Your objective: Skipping all pictures, print exactly the lines below from the one with "You are a GUI" through the final line.

(Source data)
Start of Block
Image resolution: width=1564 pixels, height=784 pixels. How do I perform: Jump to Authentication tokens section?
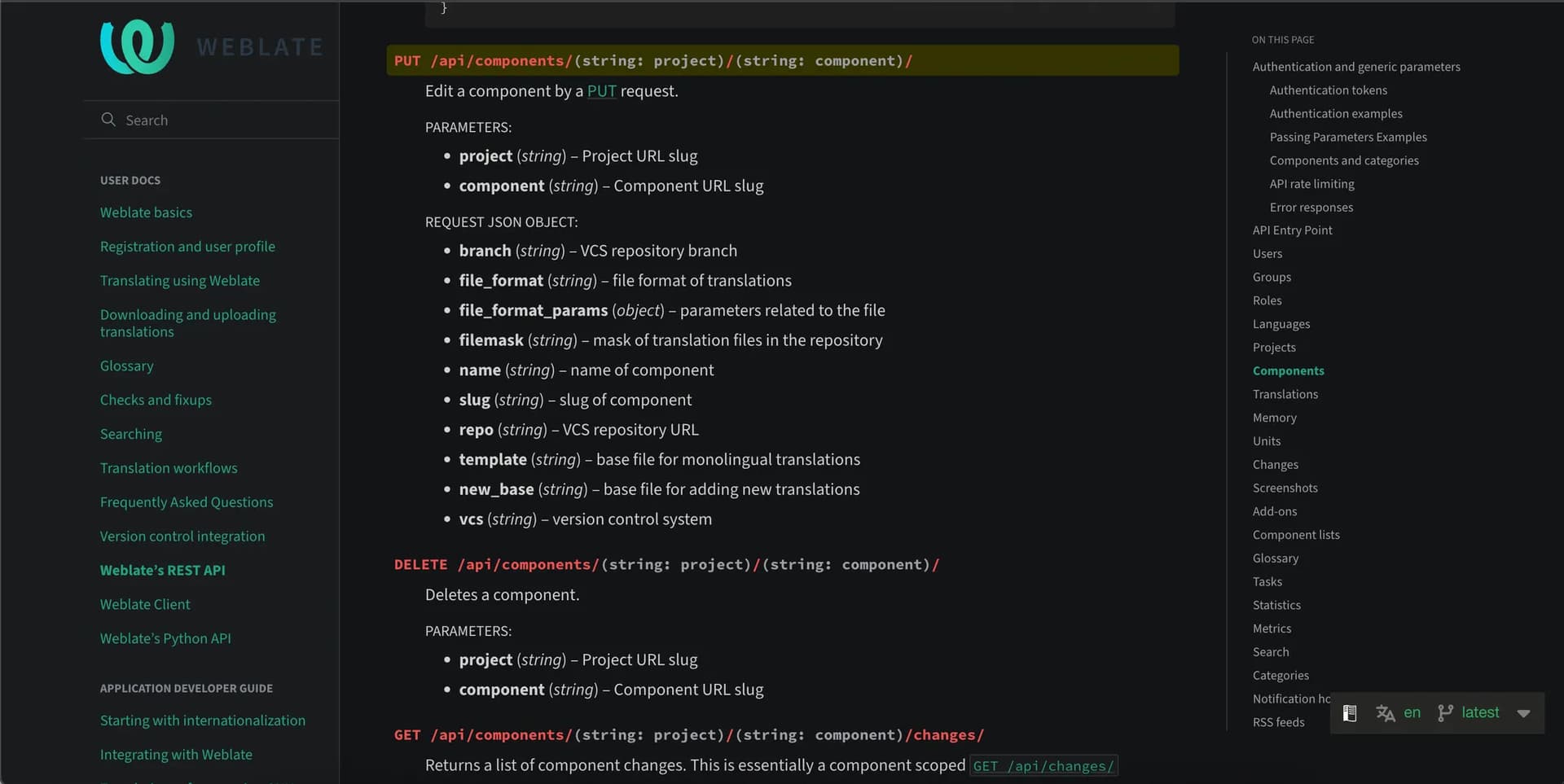1328,90
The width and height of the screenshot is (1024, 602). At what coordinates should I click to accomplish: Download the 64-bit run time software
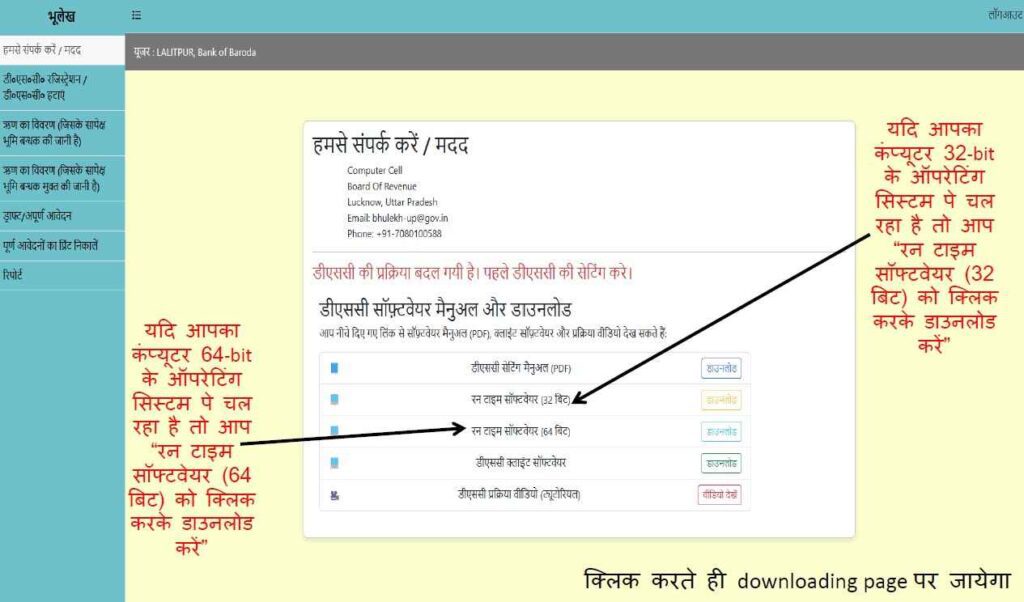[x=720, y=431]
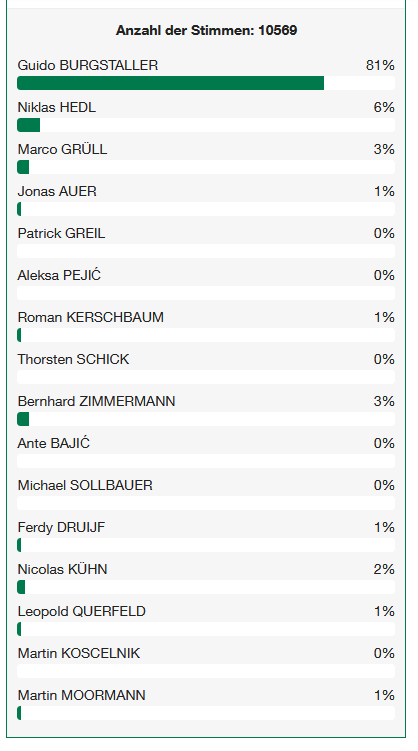This screenshot has width=418, height=751.
Task: Click Ferdy DRUIJF's vote bar
Action: click(x=206, y=545)
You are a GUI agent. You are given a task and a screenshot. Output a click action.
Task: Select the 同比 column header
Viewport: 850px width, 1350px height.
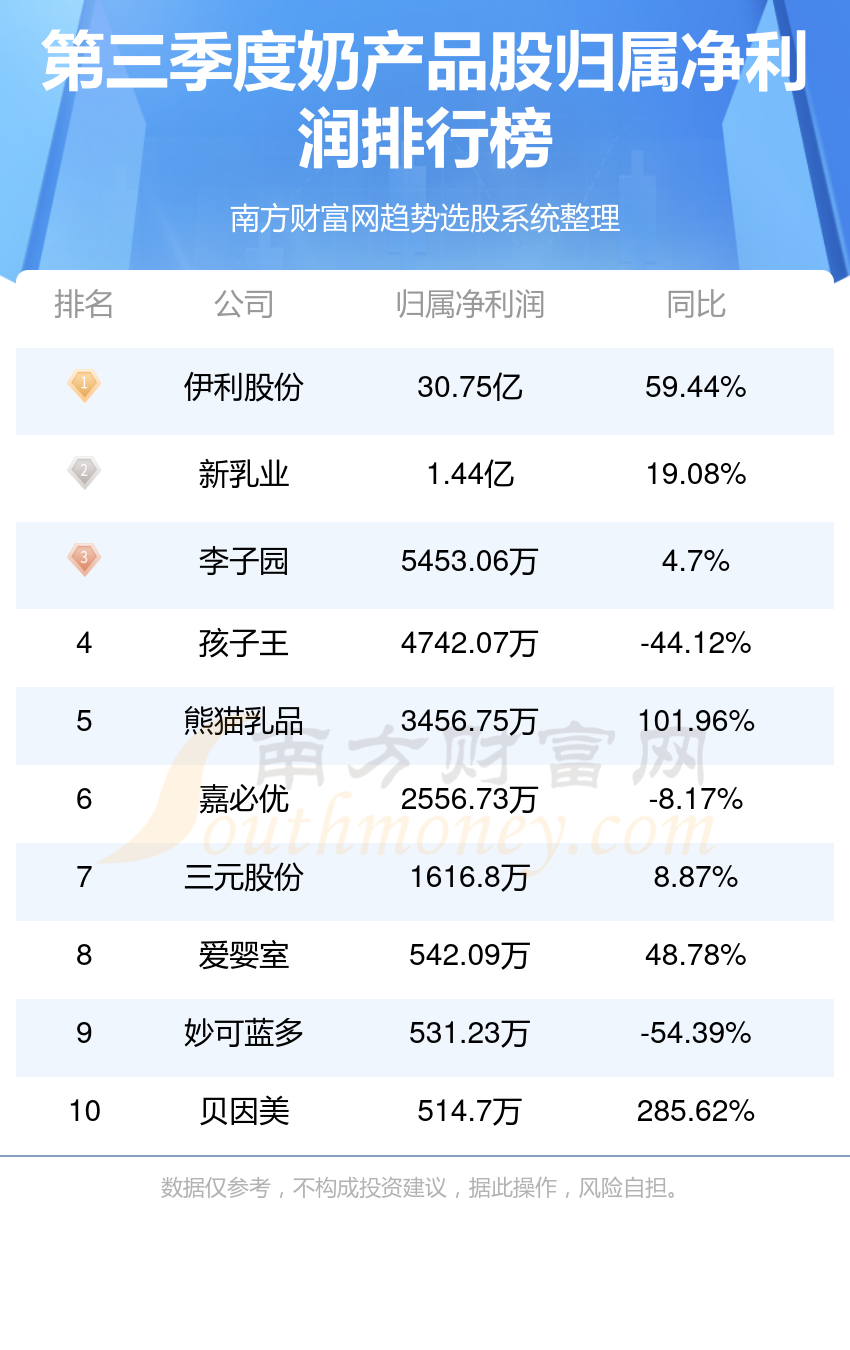coord(696,304)
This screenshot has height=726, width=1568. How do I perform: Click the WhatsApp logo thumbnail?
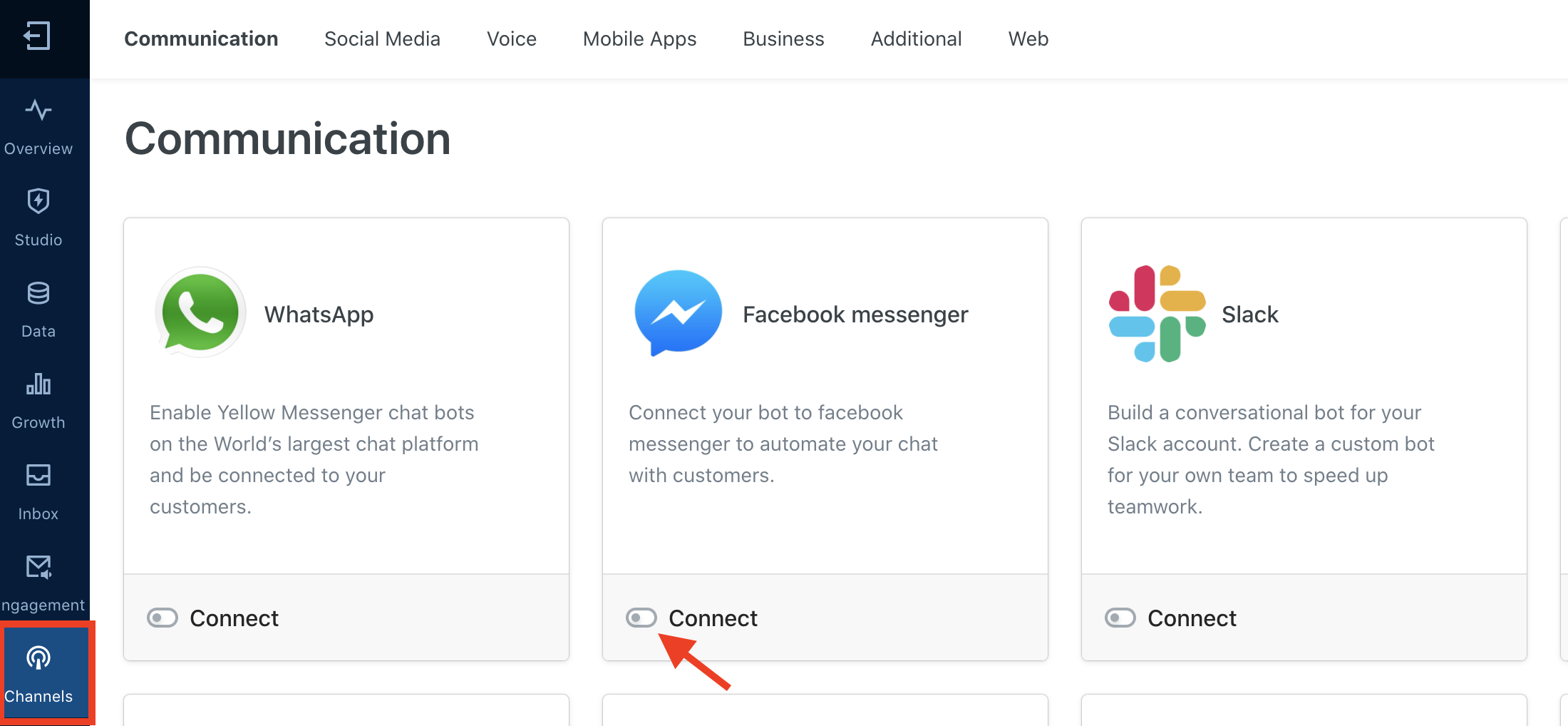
End of Block
Exercise result:
You are a GUI agent. You are given a task and a screenshot. Output a click action.
Task: Select the 同比 column header
Viewport: 850px width, 1350px height.
coord(696,304)
This screenshot has height=726, width=1568. How do I perform: Click the WhatsApp logo thumbnail?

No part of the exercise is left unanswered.